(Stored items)
▼▼▼
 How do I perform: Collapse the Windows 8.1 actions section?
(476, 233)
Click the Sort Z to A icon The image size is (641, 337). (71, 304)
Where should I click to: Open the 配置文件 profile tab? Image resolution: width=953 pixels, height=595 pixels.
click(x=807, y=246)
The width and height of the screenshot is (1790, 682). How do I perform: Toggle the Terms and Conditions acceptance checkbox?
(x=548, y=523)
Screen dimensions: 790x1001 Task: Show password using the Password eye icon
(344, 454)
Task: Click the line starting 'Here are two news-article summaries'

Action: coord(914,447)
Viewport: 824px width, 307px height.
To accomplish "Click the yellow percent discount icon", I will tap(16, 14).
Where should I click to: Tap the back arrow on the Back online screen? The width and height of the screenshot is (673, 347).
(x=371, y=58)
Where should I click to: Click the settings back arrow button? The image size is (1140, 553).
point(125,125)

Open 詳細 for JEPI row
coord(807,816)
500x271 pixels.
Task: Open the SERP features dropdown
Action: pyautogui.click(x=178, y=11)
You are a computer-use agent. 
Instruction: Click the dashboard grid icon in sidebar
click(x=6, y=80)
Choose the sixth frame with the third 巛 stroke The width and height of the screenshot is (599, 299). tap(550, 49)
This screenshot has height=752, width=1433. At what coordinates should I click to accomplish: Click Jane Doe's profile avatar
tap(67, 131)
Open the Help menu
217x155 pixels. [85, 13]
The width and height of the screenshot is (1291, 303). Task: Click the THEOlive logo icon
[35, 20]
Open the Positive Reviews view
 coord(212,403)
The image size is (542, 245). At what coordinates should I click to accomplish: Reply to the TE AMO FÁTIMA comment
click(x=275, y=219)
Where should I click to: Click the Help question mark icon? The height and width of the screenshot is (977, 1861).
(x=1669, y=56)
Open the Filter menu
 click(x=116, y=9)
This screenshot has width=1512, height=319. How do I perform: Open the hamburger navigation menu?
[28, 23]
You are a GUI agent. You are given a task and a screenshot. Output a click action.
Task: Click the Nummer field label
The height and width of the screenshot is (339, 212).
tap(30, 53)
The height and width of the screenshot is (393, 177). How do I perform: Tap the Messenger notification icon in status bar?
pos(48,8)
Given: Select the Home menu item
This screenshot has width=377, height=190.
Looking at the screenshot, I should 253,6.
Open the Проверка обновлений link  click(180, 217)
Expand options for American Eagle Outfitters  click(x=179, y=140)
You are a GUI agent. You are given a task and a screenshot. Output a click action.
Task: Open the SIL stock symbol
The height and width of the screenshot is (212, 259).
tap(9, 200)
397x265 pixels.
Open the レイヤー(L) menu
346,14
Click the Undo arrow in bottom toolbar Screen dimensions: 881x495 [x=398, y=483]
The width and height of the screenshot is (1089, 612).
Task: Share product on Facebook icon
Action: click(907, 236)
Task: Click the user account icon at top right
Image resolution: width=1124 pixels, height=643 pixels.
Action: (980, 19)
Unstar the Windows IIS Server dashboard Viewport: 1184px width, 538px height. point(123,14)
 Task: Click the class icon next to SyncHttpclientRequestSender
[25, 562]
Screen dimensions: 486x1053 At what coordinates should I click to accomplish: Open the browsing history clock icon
▲▲▲
● **ABOUT THIS EXERCISE**
Each line above that includes the word "Viewport" is to be copied.

● **SOLUTION TO THIS TASK**
Viewport: 824px width, 307px height.
Unstar the Windows IIS Server dashboard Viewport: 1184px width, 538px height. point(123,14)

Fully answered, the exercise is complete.